Mr Asaad's family informed the antiquities chief that Islamic State jihadists had executed him.
Mr Asaad had been detained and interrogated for more than a month by the ultra-radical Sunni Muslim militants.
"Just imagine that such a scholar who gave such memorable services to the place and to history would be beheaded ... and his corpse still hanging from one of the ancient columns in the centre of a square in Palmyra," Mr Abdulkarim said. "The continued presence of these criminals in this city is a curse and bad omen on [Palmyra] and every column and every archaeological piece in it."
Mr Asaad was well known for several scholarly works published in international archaeological journals on Palmyra, which flourished as an important antiquities trading hub along the Silk Road.

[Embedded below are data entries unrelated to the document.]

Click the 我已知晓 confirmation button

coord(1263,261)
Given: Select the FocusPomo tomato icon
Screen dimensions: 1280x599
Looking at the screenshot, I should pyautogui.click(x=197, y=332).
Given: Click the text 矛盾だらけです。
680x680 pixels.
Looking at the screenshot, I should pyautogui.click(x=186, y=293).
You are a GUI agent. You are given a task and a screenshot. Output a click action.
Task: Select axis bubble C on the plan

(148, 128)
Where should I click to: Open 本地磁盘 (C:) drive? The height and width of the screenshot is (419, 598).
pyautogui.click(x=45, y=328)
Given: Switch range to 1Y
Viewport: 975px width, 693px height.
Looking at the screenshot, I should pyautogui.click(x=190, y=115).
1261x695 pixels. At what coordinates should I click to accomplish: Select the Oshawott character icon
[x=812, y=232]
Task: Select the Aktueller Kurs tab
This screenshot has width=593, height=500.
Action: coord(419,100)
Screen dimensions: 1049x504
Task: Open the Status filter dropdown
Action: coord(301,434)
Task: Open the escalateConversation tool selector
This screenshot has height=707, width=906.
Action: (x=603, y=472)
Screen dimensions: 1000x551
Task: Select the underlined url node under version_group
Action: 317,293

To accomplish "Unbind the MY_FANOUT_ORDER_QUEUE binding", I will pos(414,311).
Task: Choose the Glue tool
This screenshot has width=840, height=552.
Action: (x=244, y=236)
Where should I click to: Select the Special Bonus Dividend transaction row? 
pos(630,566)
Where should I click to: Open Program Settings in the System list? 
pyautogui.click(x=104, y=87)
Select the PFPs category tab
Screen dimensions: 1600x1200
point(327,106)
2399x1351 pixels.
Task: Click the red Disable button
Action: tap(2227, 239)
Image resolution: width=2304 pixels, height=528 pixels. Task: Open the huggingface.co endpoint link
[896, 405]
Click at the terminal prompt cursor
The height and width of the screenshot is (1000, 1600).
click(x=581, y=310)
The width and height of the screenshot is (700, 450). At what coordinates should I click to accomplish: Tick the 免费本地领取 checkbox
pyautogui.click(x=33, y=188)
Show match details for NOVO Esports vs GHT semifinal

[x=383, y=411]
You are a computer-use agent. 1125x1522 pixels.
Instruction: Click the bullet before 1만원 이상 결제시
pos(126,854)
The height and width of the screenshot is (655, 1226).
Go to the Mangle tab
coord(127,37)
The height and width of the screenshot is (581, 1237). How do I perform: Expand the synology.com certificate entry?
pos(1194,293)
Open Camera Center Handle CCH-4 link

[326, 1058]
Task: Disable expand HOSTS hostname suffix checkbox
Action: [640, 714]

According to Syrian state news agency SANA and the Britain-based Syrian Observatory for Human Rights, al-Assad was beheaded on Tuesday in a square outside the town's museum. The Observatory, which has a network of activists on the ground in Syria, said dozens of people gathered to witness the killing. His body was then taken to Palmyra's archaeological site and hung from one of the Roman columns,
According to the Telegraph this evening
The jihadists had wanted to extract information about the whereabouts of precious Palmyra antiquities which had been removed as the extremist group advanced on the city. . . The sandy amphitheatre, one of the ancient city’s most famous sites, has been repurposed as a stage for executions. Public squares have been turned into forums from which the militants trumpet their latest diktats, and a site for their brutal punishments.
Since sweeping to power through large chunks of Syria and Iraq last year, Isil have damaged some of the region’s most priceless archaeological treasures. Unesco said in July that one fifth of Iraq's estimated 10,000 official sites had been heavily looted under Isil control.
Some sites in Syria had been ransacked so badly they no longer had any value for historians and archaeologists, Unesco said, describing the damage as “cultural cleansing”.